Embrace™ Neonatal MRI Device Gains FDA Clearance

On July 20, 2017, the Food and Drug Administration announced the clearance of “the first magnetic resonance imaging (MRI) device specifically for neonatal brain and head imaging in neonatal intensive care units (NICU)” to Aspect Imaging Ltd.

According to the news release, the Embrace™ Neonatal MRI gained premarket clearance through a 510(k) submission, demonstrating that the new device is substantially equivalent to a legally marketed predicate device. The Embrace™ system is purported to be a fully enclosed system that does not required a safety zone or a radiofrequency shielded room, and can therefore be placed within the NICU itself.

According to Vasum Peirius, chief medical officer for pediatrics and special populations at the FDA’s Center for Devices and Radiological Health,

“Having a system in the neonatal intensive care enables safer imaging for this vulnerable patient population.”

The Embrace™ system’s specifications indicate that it can be used on newborn infants from 2 to 10 pounds and having a head circumference of up to 38 centimeters. According to Aspect Imaging, major applications of Embrace™ include hypoxic-ischemic encephalopathy, periventricular leukomalacia, cerebral infraction, germinal matrix and intraventricular hemorrhage, cerebral hemorrhage, sinus thrombosis, white matter injury, deep gray matter injury, and brain development.

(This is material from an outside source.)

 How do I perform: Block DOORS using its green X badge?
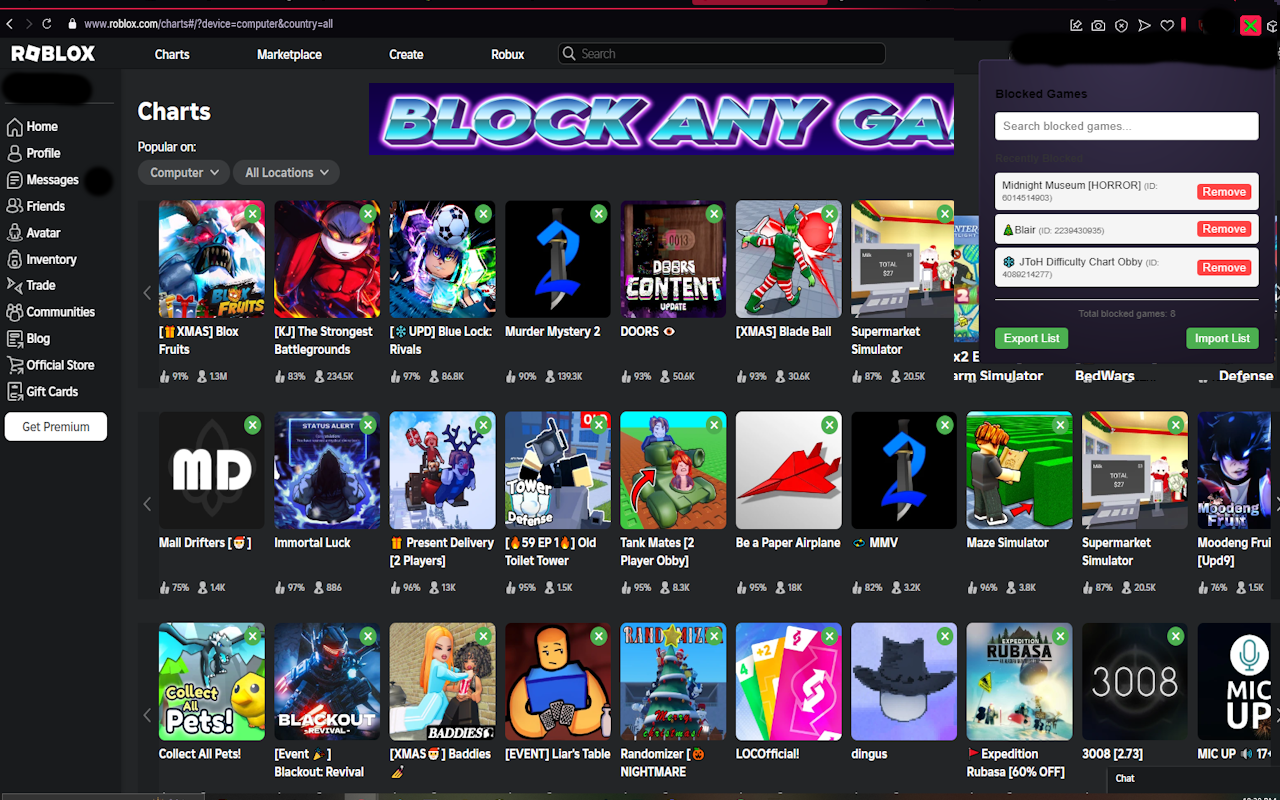[x=713, y=214]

Aspect Imaging Ltd. states on its website that it designs and develops compact magnetic resonance imaging (MRI) and nuclear magnetic resonance (NMR) systems for preclinical, medical, and advanced industrial applications. According to its website, Aspect Imaging has developed compact high-performance permanent magnets that overcome many of the primary drawbacks of traditional MRI systems, including reducing the cost, reducing the complexity, and improving the safety of MRI systems.